The Senate is ignoring the interests of the current employer-based health care insurance system in its draft of reform legislation, officials of 2 trade groups are telling the Senate leadership.
Officials of the National Association of Health Underwriters and the American Benefits Council made their comments as the Senate prepared to vote on the health care measure before leaving for the Christmas recess.
“We are still working with a few senators who have not made a commitment, and until those commitments and votes are made, we are going to keep working,” Sen. Richard Durbin, D-Ill., Senate majority whip, said after Senate Democrats met with President Obama at the White House Tuesday.
“I think ultimately we will pass it before Christmas,” he said.
Late Tuesday, the Senate rejected 2 prescription drug amendments, both of which failed to reach a previously agreed-upon 60-vote threshold.
Passage of the first amendment would have derailed the bill because pharmaceutical companies, who are key supporters, would have abandoned support if the amendment had passed.
The amendment, sponsored by Sen. Byron Dorgan, D-N.D., would have allowed the reimportation of prescription drugs.
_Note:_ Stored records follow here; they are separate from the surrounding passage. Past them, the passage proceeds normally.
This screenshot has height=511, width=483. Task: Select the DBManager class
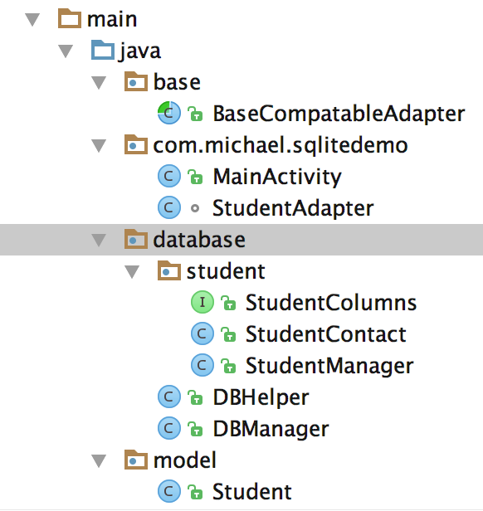pos(271,429)
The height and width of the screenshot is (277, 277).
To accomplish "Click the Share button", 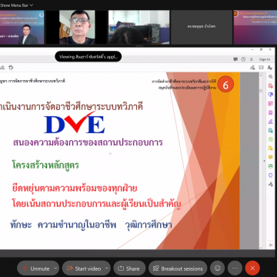I will pyautogui.click(x=129, y=269).
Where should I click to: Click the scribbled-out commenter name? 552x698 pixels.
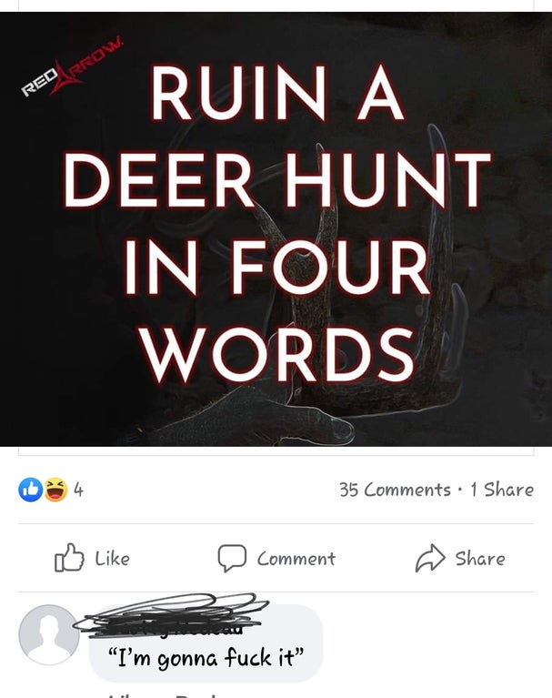pos(171,615)
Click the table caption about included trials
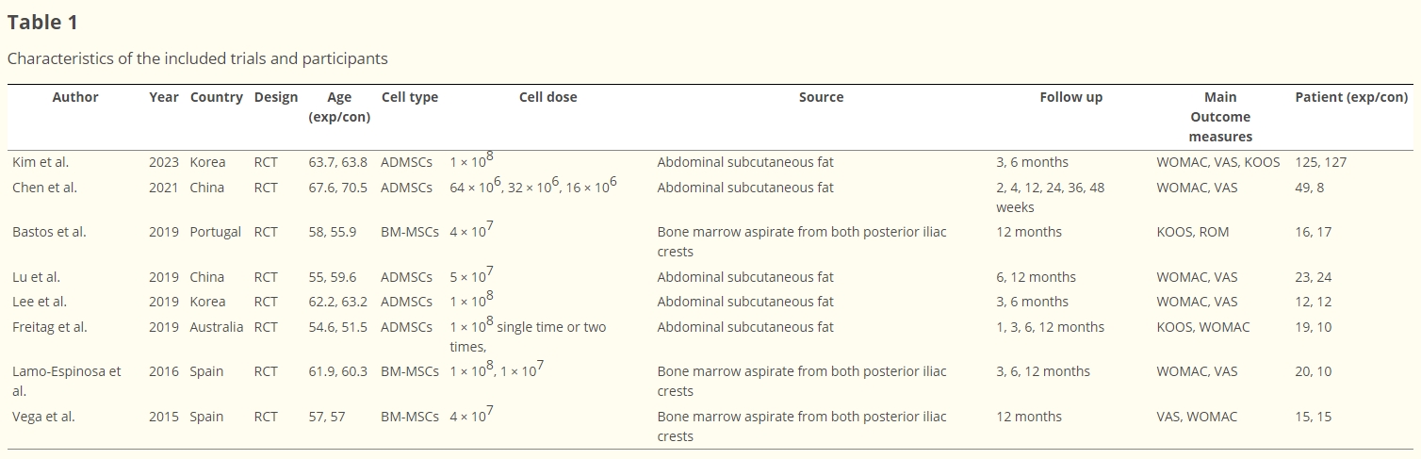 [x=197, y=58]

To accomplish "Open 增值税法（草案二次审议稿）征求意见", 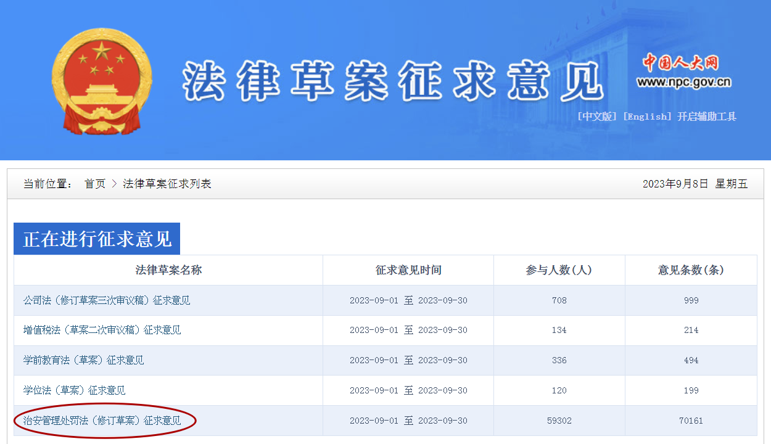I will pyautogui.click(x=102, y=330).
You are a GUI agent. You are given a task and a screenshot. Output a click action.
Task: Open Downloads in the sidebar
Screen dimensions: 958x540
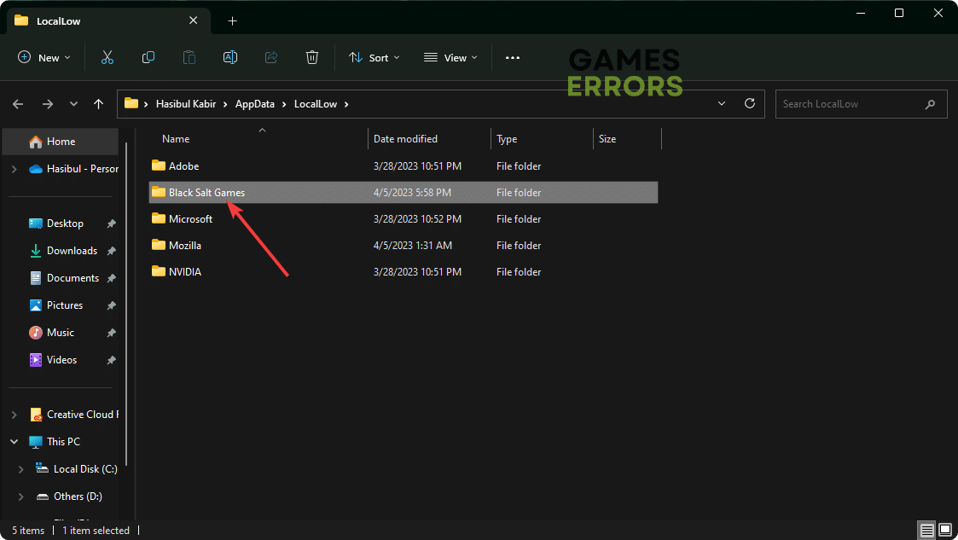[x=72, y=251]
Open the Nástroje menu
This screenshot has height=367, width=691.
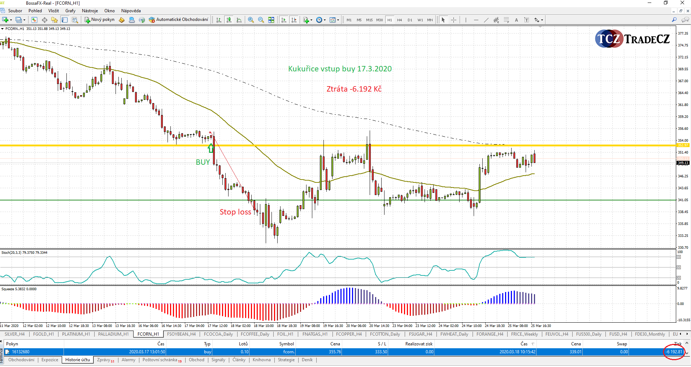(90, 11)
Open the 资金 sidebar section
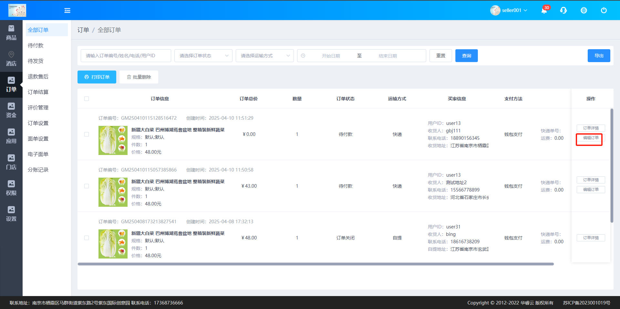This screenshot has width=620, height=309. (x=11, y=111)
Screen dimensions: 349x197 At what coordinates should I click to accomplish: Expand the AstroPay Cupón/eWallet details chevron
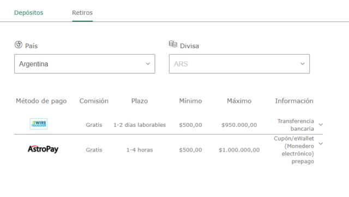pos(321,143)
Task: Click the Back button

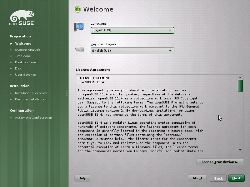Action: (218, 178)
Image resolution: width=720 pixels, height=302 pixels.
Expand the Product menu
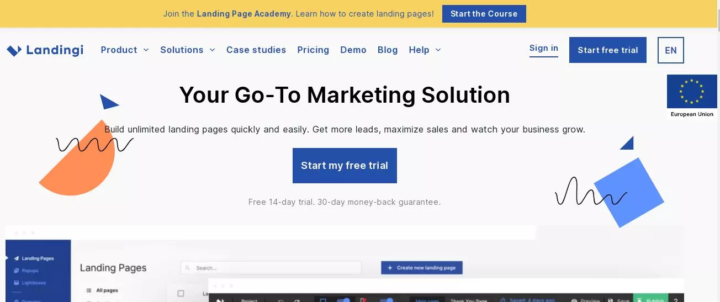tap(125, 50)
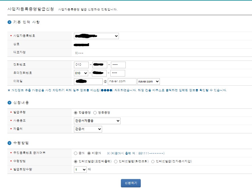Click the blue arrow icon beside 기본 인적 사항
Image resolution: width=252 pixels, height=193 pixels.
point(9,22)
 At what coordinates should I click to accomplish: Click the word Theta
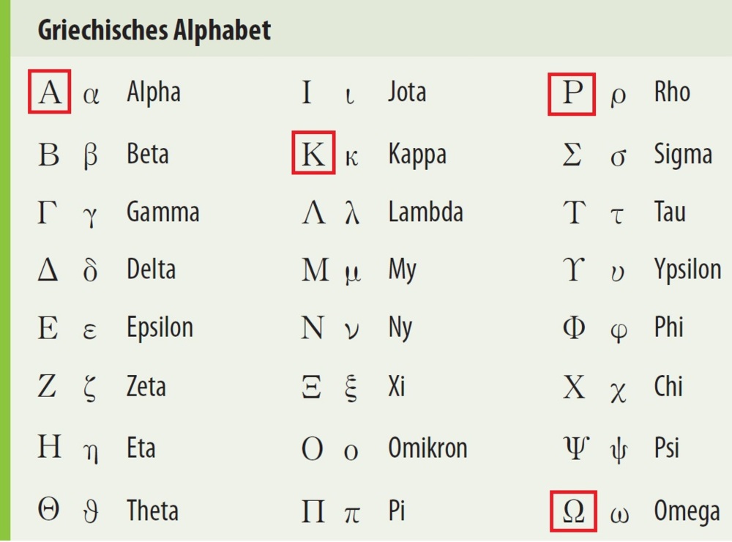coord(153,511)
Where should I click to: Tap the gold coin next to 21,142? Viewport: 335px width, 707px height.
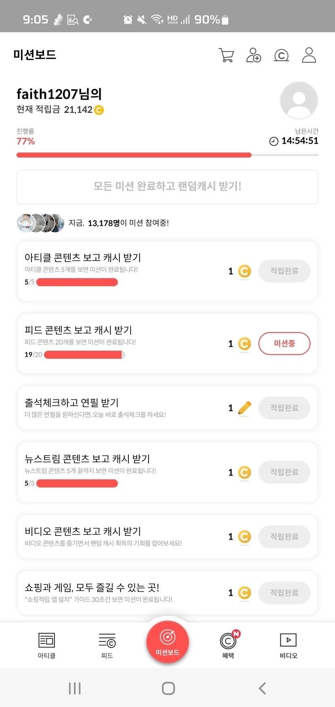point(99,110)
It failed, although it received 51 votes for vs. 48 against.
Another amendment that would have allowed reimportation of prescription drugs under extremely high safety standards also failed, 56-43.
In general, “employers feel that their issues with respect to the employer mandates and taxes are being lost in the public option, abortion echo chamber,” said John Greene, vice president of congressional affairs for the National Association of Health Underwriters.
Jobs are at stake, he said.
“Unfortunately, if the bill passes in its present form, jobs will be lost or not offered, particularly in the lower income levels, and the overall effect will be to slow down the recovery as employers sort out what the impact of the final bill has on their plans to expand next year,” Greene said.